● THE TASK: Return each line of the material below as one string in a JSON list, leaving out blank lines.

● EXTRACTED INFORMATION:
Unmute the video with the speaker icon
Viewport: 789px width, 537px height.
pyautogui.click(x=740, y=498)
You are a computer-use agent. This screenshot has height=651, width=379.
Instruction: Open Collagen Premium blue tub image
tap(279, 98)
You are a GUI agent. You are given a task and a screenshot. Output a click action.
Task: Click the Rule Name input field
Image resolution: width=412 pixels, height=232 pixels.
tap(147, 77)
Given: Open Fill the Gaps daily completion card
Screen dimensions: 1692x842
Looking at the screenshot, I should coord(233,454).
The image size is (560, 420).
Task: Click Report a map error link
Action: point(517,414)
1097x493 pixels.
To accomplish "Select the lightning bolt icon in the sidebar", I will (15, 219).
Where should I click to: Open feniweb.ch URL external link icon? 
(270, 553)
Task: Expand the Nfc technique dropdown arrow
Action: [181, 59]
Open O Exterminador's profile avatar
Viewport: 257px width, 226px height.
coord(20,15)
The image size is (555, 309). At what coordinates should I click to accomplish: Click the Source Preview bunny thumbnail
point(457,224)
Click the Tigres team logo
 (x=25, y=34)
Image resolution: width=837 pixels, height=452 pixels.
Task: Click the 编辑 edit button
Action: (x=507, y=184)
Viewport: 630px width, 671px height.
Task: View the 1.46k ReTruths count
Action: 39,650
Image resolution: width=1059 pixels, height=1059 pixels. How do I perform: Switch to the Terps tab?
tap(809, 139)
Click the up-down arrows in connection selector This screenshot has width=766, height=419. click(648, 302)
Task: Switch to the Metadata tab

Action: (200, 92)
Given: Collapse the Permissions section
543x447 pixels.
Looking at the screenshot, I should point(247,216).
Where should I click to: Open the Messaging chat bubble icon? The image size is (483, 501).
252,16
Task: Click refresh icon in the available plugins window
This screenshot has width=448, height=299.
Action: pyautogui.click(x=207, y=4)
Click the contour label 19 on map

● THE SOLUTION:
[
  "Unmute the video with the speaker icon",
  "Viewport: 789px width, 537px height.",
  "pyautogui.click(x=740, y=498)",
  "You are a computer-use agent. This screenshot has height=651, width=379.",
  "Instruction: Open Collagen Premium blue tub image",
  "tap(279, 98)",
  "You are a GUI agent. You are given a task and a screenshot. Output a click action.",
  "Task: Click the Rule Name input field",
  "Image resolution: width=412 pixels, height=232 pixels.",
  "tap(147, 77)",
  "Given: Open Fill the Gaps daily completion card",
  "Screen dimensions: 1692x842",
  "Looking at the screenshot, I should coord(233,454).",
  "The image size is (560, 420).",
  "Task: Click Report a map error link",
  "Action: point(517,414)",
  "1097x493 pixels.",
  "To accomplish \"Select the lightning bolt icon in the sidebar\", I will (15, 219).",
  "Where should I click to: Open feniweb.ch URL external link icon? ",
  "(270, 553)",
  "Task: Expand the Nfc technique dropdown arrow",
  "Action: [181, 59]",
  "Open O Exterminador's profile avatar",
  "Viewport: 257px width, 226px height.",
  "coord(20,15)",
  "The image size is (555, 309). At what coordinates should I click to accomplish: Click the Source Preview bunny thumbnail",
  "point(457,224)",
  "Click the Tigres team logo",
  " (x=25, y=34)",
  "Image resolution: width=837 pixels, height=452 pixels.",
  "Task: Click the 编辑 edit button",
  "Action: (x=507, y=184)",
  "Viewport: 630px width, 671px height.",
  "Task: View the 1.46k ReTruths count",
  "Action: 39,650",
  "Image resolution: width=1059 pixels, height=1059 pixels. How do I perform: Switch to the Terps tab?",
  "tap(809, 139)",
  "Click the up-down arrows in connection selector This screenshot has width=766, height=419. click(648, 302)",
  "Task: Switch to the Metadata tab",
  "Action: (200, 92)",
  "Given: Collapse the Permissions section",
  "543x447 pixels.",
  "Looking at the screenshot, I should point(247,216).",
  "Where should I click to: Open the Messaging chat bubble icon? The image size is (483, 501).",
  "252,16",
  "Task: Click refresh icon in the available plugins window",
  "This screenshot has width=448, height=299.",
  "Action: pyautogui.click(x=207, y=4)",
  "Click the contour label 19 on map"
]